*Task prompt*
Reproduce only the lines of the material below that start at the line containing "Go to the second carousel pagination dot" and stop at the line containing "705x559 pixels. At". Keep both end lines.

*Input material*
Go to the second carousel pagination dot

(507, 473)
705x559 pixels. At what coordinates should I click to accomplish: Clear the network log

---

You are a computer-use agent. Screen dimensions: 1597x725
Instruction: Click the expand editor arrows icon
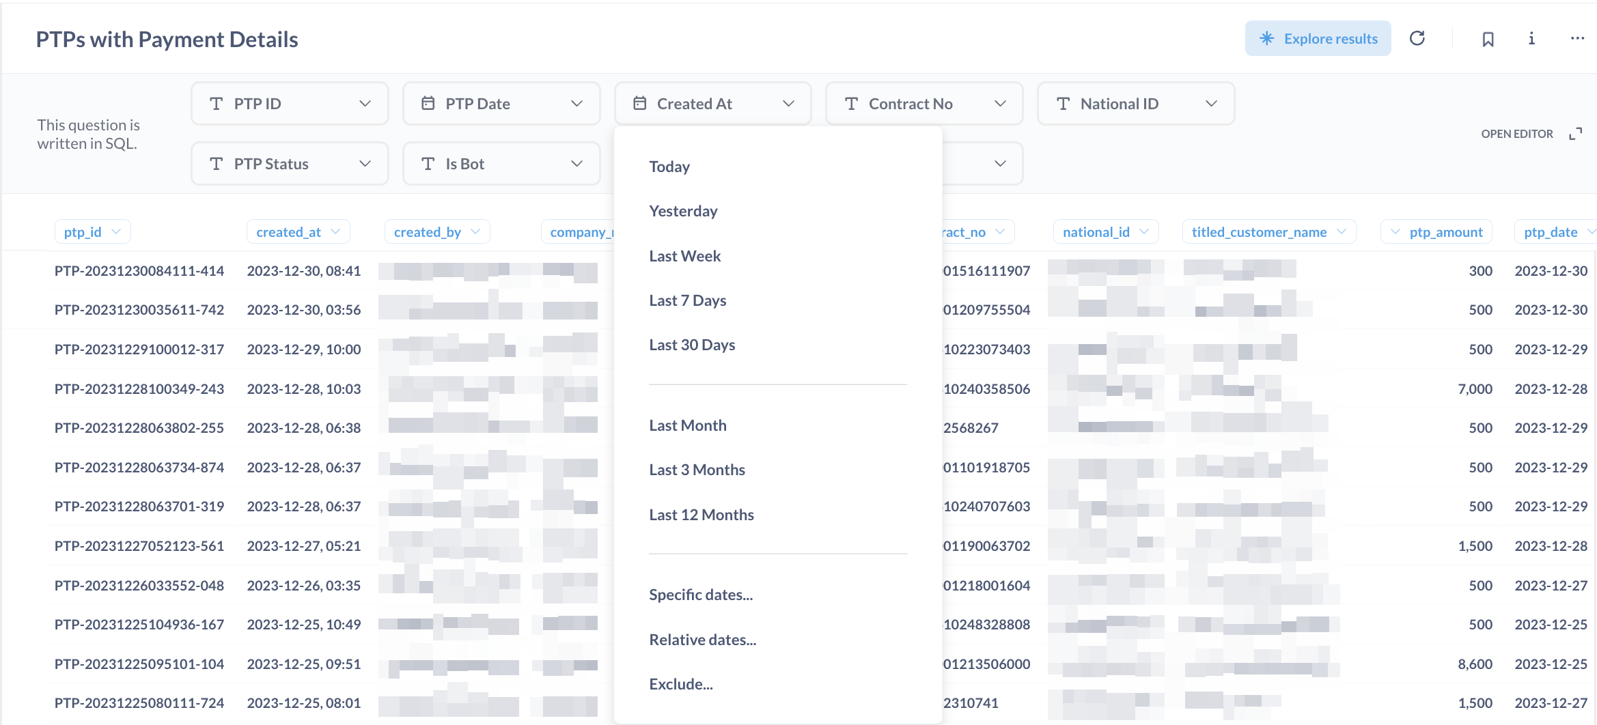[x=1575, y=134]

*Expected answer*
Go to the second carousel pagination dot

(507, 473)
705x559 pixels. At what coordinates should I click to accomplish: Clear the network log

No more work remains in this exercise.